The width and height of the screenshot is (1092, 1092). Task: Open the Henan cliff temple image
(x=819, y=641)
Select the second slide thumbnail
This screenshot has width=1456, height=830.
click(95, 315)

::::::::

### WHAT THE EXERCISE ASKS
Copy each of the entries above line for line, leaving every character unchanged.

### THE ANSWER
The width and height of the screenshot is (1092, 1092). Task: Open the Henan cliff temple image
(x=819, y=641)
Select the second slide thumbnail
This screenshot has width=1456, height=830.
click(95, 315)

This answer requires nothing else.